(Goal of the exercise):
Exclude all pictures, then copy each of the records exactly as written.
::: Records for the exercise :::
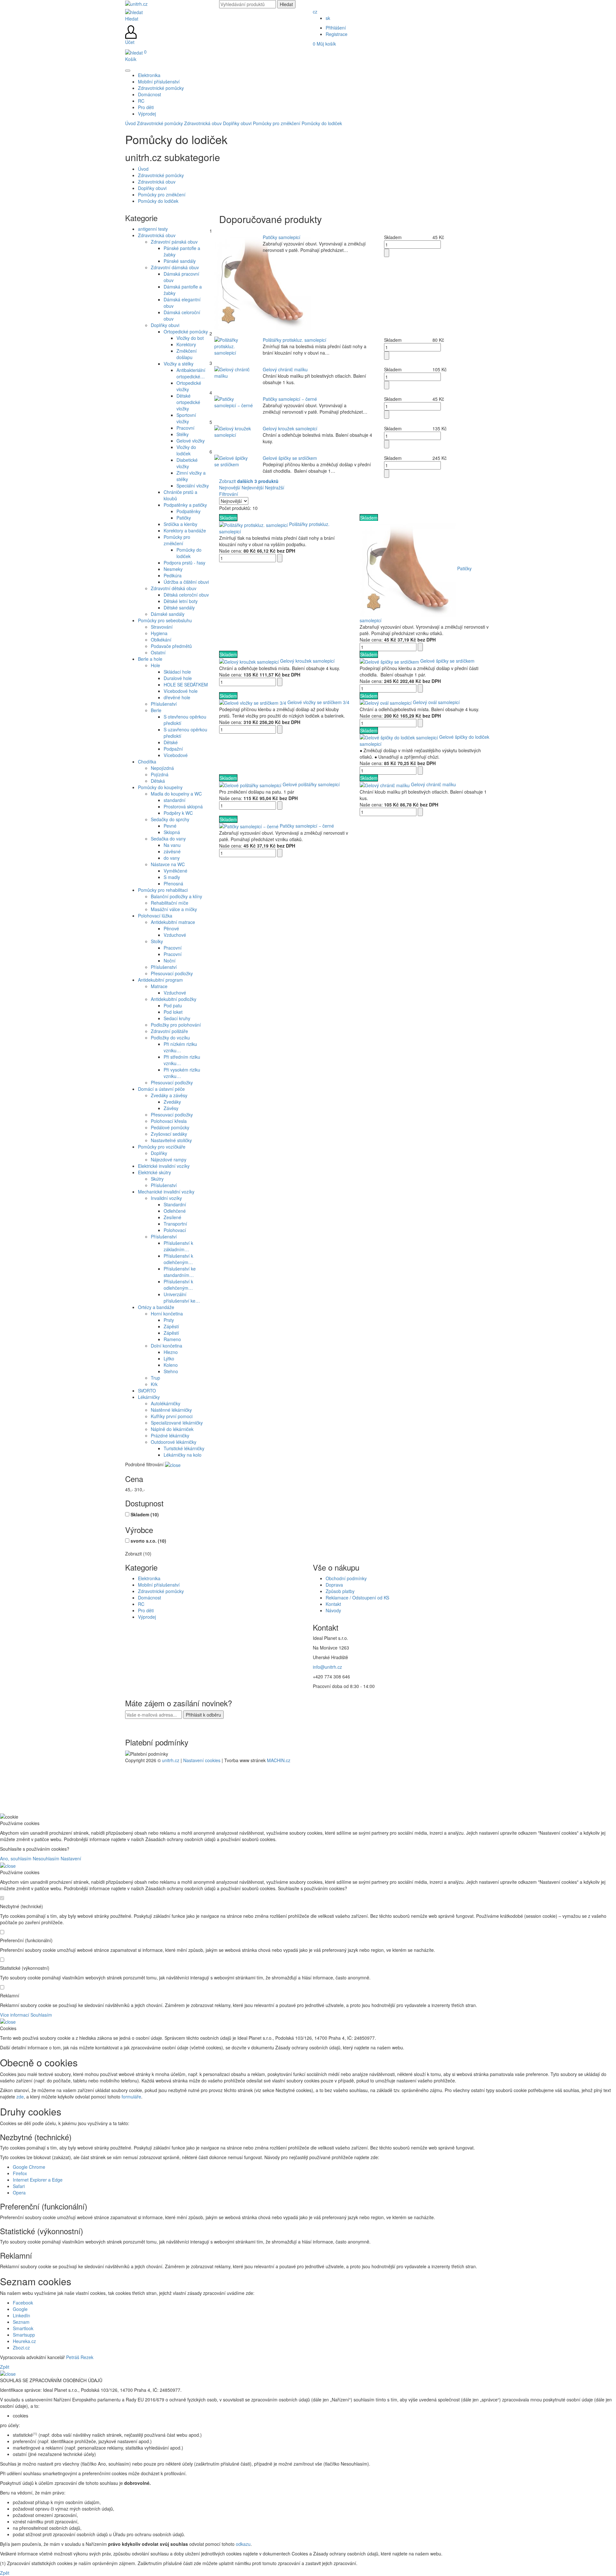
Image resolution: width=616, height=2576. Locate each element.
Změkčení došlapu (186, 354)
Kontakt (333, 1604)
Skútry (157, 1179)
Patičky (183, 517)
:::
(Task output):
Image resolution: width=616, height=2576. Locate each element.
Změkčení došlapu (186, 354)
Kontakt (333, 1604)
Skútry (157, 1179)
Patičky (183, 517)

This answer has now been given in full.